_Assignment_
Pick out the lines below that include the string "card".

[Opening Source data section]

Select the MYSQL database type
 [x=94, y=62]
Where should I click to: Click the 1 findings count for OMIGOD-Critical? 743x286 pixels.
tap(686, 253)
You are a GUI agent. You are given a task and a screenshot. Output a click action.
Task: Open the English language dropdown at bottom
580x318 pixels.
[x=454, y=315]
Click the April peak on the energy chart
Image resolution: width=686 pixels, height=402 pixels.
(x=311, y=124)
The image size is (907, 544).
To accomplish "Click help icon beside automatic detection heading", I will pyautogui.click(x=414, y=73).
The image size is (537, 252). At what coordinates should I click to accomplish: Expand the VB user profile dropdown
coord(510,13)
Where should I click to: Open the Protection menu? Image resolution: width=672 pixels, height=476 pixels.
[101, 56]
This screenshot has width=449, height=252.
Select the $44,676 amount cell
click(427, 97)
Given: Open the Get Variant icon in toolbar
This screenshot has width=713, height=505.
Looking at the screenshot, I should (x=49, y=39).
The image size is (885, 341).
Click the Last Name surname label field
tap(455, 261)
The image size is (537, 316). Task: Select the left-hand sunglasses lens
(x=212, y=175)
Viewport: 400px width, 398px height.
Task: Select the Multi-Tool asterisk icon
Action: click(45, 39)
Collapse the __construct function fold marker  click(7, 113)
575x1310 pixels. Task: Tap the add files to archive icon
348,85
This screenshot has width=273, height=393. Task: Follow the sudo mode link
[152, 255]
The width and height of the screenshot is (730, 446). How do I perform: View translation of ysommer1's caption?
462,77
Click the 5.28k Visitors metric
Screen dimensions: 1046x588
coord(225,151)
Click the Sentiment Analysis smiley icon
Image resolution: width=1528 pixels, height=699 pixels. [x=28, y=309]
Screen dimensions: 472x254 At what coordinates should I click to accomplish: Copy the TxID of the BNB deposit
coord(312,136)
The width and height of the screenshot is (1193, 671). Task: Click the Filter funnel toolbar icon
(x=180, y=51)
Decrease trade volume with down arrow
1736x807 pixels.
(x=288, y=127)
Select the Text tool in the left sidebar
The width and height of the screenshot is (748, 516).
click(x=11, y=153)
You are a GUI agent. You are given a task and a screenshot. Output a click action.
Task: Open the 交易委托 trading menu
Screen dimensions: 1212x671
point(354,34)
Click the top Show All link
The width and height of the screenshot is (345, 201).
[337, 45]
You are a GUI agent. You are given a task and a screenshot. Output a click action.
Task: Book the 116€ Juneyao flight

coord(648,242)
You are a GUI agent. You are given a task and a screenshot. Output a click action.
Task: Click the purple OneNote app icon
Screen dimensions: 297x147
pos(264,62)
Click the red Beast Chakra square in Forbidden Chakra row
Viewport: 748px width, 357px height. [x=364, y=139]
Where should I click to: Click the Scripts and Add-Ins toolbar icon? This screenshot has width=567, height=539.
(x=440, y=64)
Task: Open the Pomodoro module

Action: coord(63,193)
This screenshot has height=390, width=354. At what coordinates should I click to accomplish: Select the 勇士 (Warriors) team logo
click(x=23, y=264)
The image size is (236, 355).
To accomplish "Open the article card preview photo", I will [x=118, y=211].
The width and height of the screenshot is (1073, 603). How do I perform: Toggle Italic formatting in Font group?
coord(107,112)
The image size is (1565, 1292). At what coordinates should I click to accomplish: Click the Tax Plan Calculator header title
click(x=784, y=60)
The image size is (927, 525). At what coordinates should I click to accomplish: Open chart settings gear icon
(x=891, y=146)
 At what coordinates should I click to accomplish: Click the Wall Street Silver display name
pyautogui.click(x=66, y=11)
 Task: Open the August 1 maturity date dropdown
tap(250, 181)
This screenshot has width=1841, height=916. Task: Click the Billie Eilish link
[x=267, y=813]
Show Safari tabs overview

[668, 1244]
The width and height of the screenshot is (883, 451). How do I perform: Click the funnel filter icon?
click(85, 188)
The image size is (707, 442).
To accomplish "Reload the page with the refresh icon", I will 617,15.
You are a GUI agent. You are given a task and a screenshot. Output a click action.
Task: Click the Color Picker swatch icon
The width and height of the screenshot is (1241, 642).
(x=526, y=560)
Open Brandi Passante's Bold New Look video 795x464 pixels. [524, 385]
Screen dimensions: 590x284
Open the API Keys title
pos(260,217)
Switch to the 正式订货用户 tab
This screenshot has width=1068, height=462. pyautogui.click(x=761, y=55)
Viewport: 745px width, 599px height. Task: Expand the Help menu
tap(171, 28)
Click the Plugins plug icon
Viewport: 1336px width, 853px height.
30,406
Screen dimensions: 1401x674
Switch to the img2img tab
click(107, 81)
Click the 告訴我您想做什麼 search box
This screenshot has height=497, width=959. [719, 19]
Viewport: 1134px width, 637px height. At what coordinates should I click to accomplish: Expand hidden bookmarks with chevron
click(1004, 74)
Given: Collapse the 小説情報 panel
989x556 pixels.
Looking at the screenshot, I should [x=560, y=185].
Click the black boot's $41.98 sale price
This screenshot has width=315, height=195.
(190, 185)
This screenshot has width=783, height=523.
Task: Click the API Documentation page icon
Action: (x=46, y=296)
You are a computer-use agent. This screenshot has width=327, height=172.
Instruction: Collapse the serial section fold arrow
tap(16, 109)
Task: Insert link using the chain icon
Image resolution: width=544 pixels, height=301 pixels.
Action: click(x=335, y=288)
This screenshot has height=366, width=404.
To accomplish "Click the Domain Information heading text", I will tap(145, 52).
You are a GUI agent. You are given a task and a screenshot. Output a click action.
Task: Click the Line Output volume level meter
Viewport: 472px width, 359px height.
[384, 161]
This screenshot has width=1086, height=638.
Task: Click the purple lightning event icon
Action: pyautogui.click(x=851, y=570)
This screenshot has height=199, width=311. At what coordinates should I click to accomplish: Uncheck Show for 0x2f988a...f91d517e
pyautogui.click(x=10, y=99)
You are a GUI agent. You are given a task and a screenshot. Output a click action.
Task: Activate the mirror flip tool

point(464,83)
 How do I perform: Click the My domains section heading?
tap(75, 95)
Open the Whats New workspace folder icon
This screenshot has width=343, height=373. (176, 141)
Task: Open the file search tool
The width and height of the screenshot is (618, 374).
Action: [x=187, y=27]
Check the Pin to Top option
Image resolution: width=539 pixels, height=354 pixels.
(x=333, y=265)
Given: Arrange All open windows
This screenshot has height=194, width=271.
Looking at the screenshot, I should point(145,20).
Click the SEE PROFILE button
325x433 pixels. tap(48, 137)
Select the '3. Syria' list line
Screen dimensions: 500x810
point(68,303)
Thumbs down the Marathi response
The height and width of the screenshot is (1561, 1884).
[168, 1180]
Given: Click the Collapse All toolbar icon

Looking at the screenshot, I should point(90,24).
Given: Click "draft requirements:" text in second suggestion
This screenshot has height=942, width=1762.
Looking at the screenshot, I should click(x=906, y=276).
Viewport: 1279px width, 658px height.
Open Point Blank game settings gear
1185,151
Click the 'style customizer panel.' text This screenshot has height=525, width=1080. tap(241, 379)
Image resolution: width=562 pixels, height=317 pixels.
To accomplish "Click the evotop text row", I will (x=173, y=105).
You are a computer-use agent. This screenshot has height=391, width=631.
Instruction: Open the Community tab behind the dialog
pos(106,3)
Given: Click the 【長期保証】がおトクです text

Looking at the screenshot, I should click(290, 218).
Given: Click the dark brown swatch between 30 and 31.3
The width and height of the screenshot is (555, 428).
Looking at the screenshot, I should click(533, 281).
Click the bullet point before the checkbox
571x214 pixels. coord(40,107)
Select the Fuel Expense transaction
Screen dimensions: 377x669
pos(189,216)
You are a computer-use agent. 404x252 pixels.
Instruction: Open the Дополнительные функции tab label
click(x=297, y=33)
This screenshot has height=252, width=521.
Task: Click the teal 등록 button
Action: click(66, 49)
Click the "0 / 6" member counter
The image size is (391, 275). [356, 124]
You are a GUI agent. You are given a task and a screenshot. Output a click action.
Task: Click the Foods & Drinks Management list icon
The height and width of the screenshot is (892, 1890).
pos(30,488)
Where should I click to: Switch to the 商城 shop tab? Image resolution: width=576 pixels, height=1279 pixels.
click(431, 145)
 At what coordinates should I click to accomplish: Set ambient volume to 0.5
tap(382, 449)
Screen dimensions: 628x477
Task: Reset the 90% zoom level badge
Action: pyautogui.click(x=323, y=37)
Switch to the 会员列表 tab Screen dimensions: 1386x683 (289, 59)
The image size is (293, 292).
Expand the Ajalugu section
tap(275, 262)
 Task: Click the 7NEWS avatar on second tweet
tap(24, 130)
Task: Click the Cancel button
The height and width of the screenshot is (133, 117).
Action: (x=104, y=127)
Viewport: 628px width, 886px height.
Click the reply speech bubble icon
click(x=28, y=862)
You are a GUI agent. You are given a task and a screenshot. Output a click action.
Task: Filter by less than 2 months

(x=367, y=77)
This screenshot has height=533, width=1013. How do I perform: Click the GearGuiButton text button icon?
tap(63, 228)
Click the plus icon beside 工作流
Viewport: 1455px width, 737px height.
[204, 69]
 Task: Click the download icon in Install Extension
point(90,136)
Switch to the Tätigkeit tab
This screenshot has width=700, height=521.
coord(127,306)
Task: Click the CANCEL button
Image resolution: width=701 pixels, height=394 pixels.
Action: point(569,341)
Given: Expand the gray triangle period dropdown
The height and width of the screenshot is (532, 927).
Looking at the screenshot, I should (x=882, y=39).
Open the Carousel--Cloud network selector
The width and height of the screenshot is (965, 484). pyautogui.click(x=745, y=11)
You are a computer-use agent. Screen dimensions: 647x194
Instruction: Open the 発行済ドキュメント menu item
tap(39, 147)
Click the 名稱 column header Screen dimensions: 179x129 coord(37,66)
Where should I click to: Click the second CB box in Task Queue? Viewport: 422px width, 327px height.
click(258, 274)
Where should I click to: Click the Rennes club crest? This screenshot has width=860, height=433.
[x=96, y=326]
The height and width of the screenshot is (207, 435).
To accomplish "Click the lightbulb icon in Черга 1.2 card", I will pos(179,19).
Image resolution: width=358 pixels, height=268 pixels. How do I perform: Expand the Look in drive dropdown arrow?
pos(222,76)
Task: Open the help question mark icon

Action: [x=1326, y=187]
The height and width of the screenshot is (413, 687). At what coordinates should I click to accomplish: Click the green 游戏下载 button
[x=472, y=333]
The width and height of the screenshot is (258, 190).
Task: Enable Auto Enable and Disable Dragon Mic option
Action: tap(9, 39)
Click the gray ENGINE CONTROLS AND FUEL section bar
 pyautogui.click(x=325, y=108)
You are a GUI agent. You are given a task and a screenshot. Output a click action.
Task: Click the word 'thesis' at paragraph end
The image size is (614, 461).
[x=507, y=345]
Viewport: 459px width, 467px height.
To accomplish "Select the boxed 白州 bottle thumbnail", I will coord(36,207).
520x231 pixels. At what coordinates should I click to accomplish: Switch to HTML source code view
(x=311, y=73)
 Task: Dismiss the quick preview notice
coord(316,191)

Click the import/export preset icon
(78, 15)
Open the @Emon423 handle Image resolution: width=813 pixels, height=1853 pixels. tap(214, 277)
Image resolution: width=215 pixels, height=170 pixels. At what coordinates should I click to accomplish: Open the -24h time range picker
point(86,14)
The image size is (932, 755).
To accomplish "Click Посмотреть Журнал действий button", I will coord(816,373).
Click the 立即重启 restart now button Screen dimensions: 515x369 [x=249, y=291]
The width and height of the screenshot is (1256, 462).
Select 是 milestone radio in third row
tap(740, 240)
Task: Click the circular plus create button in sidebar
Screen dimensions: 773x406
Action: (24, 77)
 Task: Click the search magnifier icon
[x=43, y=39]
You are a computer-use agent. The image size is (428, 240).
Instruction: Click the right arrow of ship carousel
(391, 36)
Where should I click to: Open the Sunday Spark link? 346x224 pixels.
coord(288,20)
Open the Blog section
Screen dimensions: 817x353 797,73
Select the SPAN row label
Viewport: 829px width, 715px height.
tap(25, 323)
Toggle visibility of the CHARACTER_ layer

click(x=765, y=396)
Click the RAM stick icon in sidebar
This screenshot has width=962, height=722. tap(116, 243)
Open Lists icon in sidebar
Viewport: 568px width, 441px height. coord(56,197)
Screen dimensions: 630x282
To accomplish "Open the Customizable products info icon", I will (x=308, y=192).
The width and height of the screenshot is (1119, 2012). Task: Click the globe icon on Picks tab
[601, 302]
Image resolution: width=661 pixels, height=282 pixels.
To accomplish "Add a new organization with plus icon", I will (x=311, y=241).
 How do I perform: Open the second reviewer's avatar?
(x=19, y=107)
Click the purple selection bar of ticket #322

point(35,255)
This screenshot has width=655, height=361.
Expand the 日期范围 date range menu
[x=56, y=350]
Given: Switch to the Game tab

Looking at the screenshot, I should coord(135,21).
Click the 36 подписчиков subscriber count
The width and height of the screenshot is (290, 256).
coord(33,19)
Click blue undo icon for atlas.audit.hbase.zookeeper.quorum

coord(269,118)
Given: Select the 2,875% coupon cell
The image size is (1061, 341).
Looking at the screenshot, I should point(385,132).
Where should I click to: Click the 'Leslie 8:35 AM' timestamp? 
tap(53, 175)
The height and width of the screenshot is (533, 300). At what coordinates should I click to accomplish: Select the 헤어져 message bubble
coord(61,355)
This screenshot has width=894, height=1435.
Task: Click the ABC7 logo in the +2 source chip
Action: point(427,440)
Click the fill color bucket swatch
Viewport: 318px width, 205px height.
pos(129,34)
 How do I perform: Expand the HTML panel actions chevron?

[Closing Source data section]

_Solved exercise_
To accomplish "Open the article card preview photo", I will [x=118, y=211].
To accomplish "Click the lightbulb icon in Черга 1.2 card", I will pos(179,19).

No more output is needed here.